چکیده:
The brief composition of Article 265 of the Iranian Civil Code, not only is resulted in different interpretations regarding this Article, but also has caused the issuance of distinct judgments by the courts. Owing to this fact, setting up a unified in order to avoid confusion among the parties to a certain case, the courts and lawyers has become an undeniable necessity. In this research, through resorting to doctrine, the views relating to the foregoing Article are studied and analyzed and it is attempted to introduce the view among the existing ones which is more compatible with laws, custom and case law of the courts is Iran. Also, thorough a comparative approach, it is tried to study the procedure in the UK legal system and by means of employing the advantages of this system and contrasting it with the legal system governing the country, express a solution for ending this fragmentation in judgments. In the other side, because of the undeniable role of Article 1235 of French Civil Code in the codification of Article 265 of Iranian Civil Code (Many of the lawyers believe that Article 265 of Iranian Civil Code is an incomplete adaptation of Article 1235 of French Civil Code), the existing views as to these two Articles would be expressed. At the end of the study it is seen that in accordance with the majority standpoint, delivering a property to another person is not the presumption for indebtedness, while according the Islamic jurisprudents in case of disagreement between the giver and receiver of the property, the claim of the giver is preferred.
خلاصه ماشینی:
Moreover, it seems that in Iranian law, considering rational and customary evidence, Article (265) of the Civil Code indicates the creation of a presumption of indebtedness for the giver of the property or a similar aspect, whereas Imami jurists, in the discussion of dispute between the giver and the receiver, have considered the word of the giver to take precedence, and in the English legal system too, it seems 58 that the judicial practice considers payment as a presumption of indebtedness in the first instance, but this issue does not mean the impossibility of proving the contrary.
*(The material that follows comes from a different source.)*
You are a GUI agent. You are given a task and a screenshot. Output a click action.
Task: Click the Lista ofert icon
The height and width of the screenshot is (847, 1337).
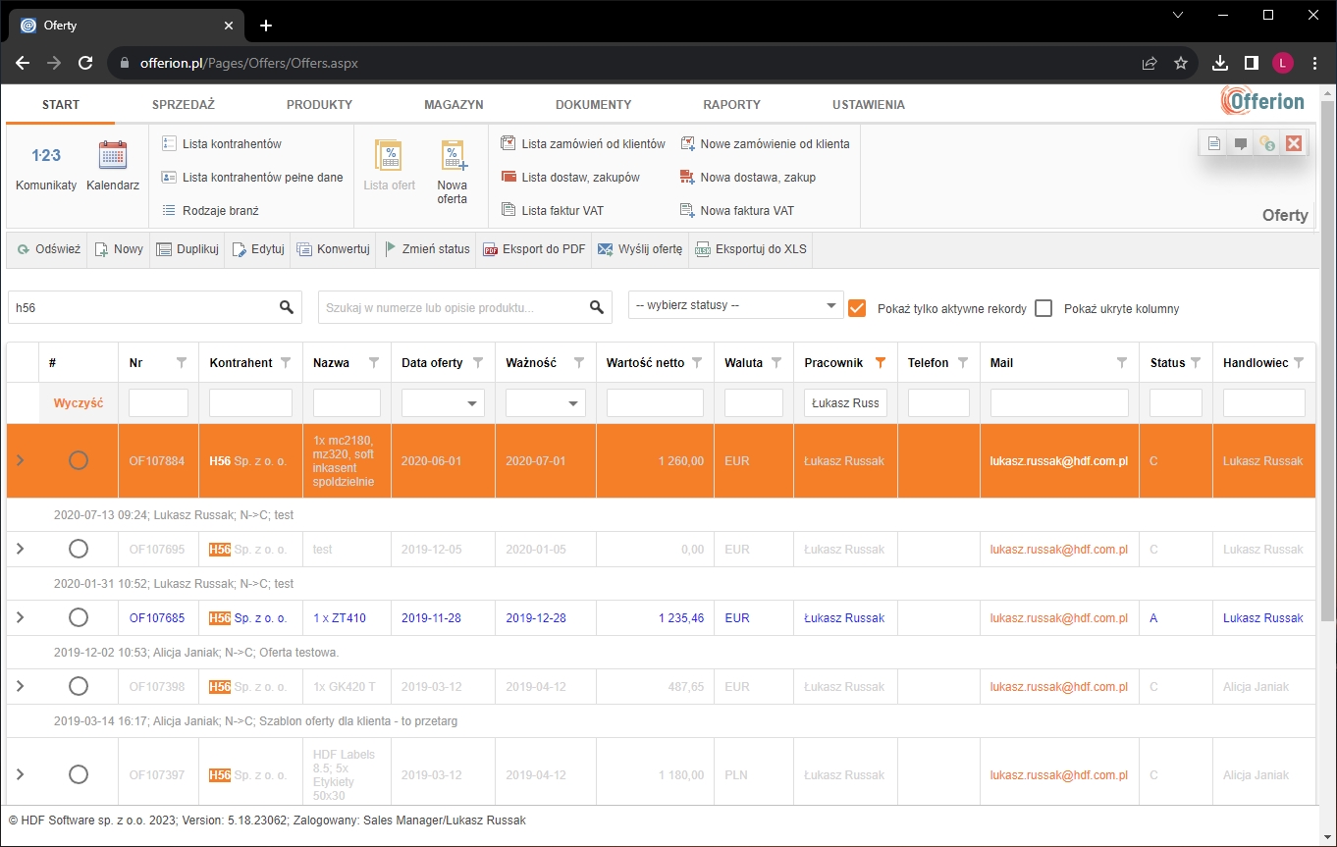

The viewpoint that Article (265) of the Civil Code indicates the non-indebtedness of the giver of the property Proponents of this view believe: In interpreting this article for the restitution of property, it is sufficient for the claimant to prove their previous ownership of the property in the possession of another, because: First: The wording of Article (265) cannot be interpreted more than this, which is that the appearance of the delivery of property is that it was not gratuitous, but this does not mean that giving the property appears to indicate the intention and purpose of debt repayment or serves as a presumption of the giver's indebtedness to the receiver.
However, the fact that for the recovery of what has been paid, the giver of the property must provide evidence of their non-indebtedness, or the receiver must prove their claim to justify their refusal to return the aforementioned property, is a meaning that remains silent in Article (1235) of the French Civil Code, and inevitably, to answer it, one must refer to legal rules and principles.